WHAT THE EXERCISE ASKS:
Transcribe the listing below word for word, starting at the line that contains "Screen dimensions: 700x365" and continuing through the final line of the listing. Leave out the pictures.

DATA ROWS:
******

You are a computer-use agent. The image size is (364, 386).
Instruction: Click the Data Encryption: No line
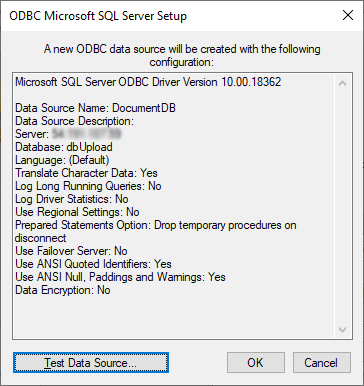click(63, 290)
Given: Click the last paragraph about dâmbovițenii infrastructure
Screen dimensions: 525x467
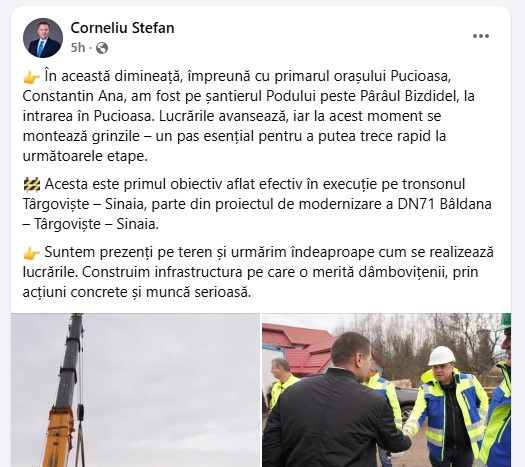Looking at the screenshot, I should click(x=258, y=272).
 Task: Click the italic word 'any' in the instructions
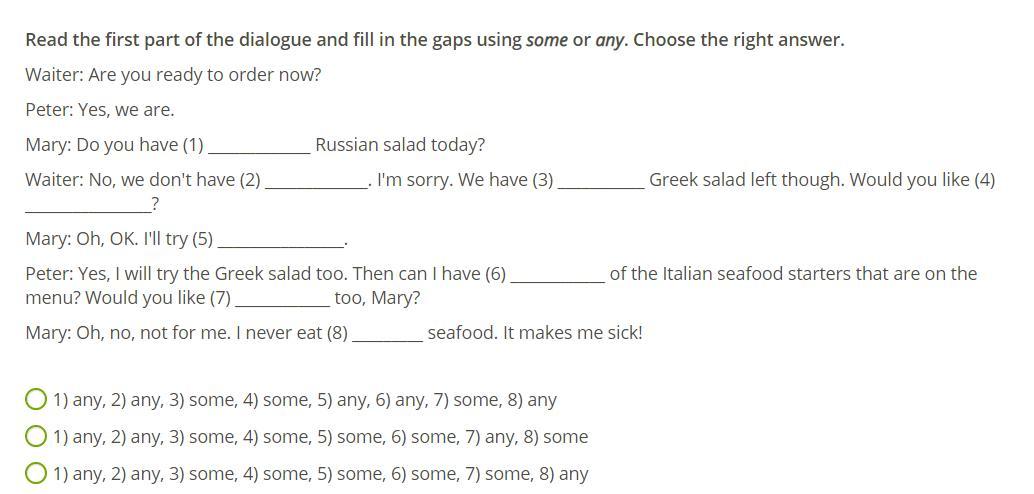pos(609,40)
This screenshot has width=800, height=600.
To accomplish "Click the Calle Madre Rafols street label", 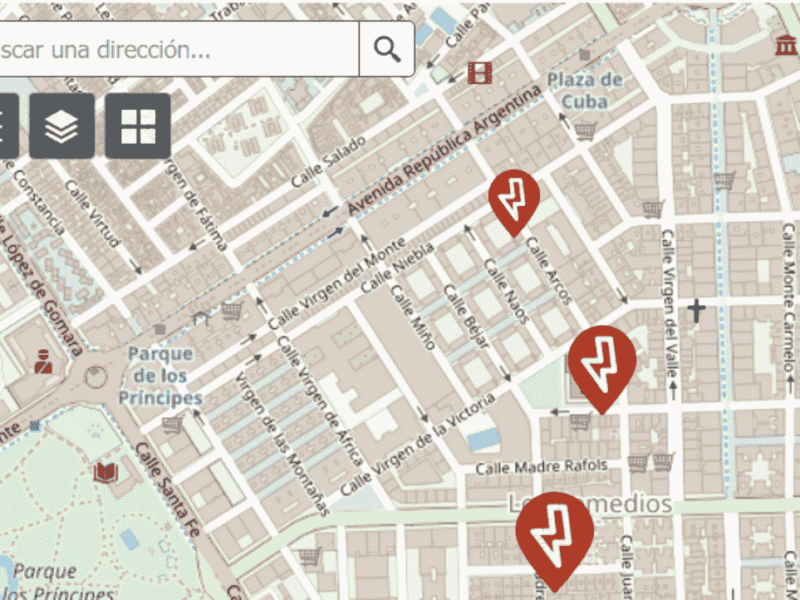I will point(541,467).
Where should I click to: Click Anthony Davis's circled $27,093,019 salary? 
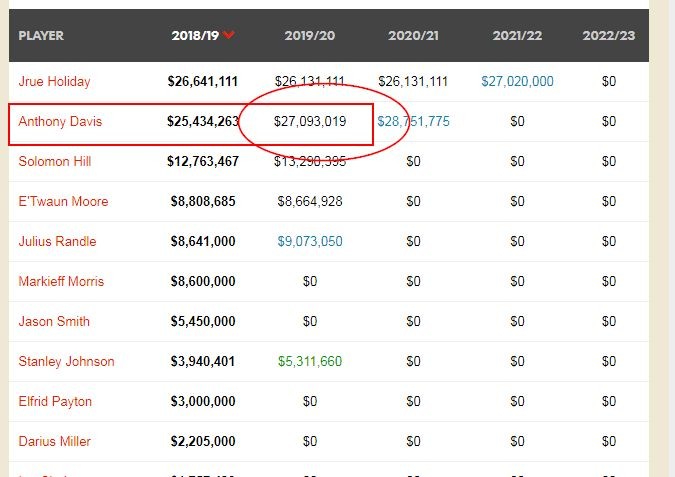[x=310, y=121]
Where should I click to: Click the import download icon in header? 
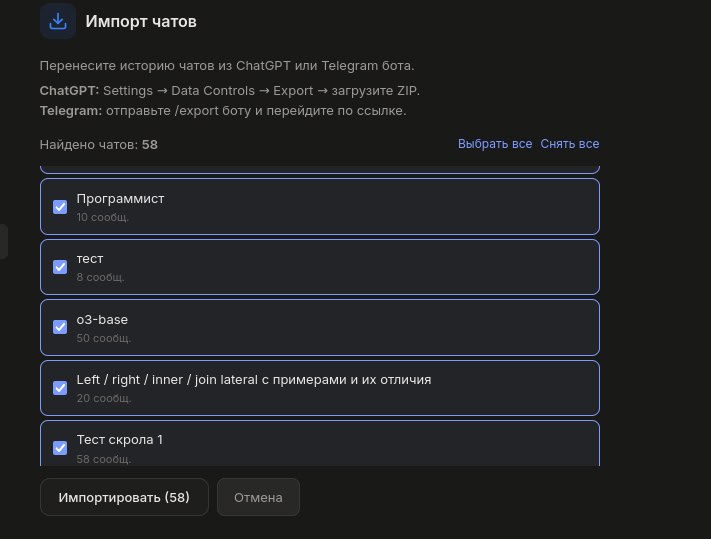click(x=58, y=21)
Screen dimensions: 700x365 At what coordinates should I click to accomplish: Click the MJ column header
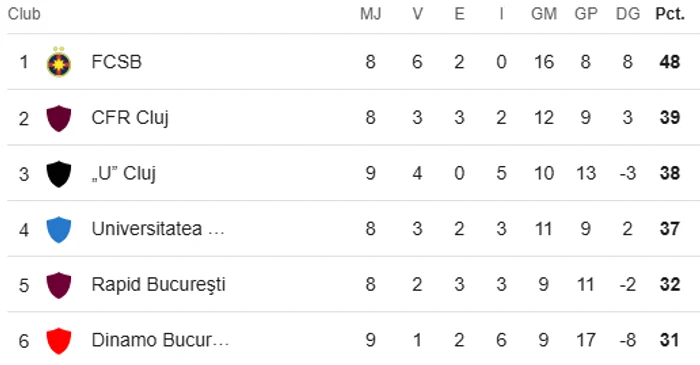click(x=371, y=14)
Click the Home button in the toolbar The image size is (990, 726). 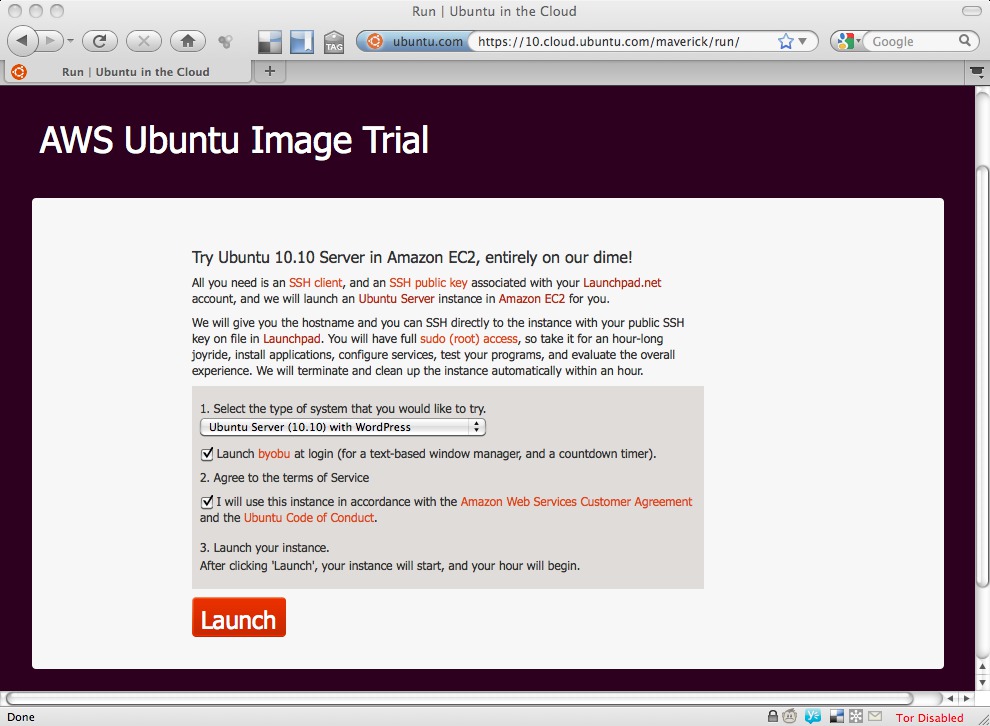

******

WRITTEN RESPONSE:
Screen dimensions: 700x365 At what coordinates should I click to accomplish: Click the MJ column header
click(x=371, y=14)
Click the Home button in the toolbar The image size is (990, 726). 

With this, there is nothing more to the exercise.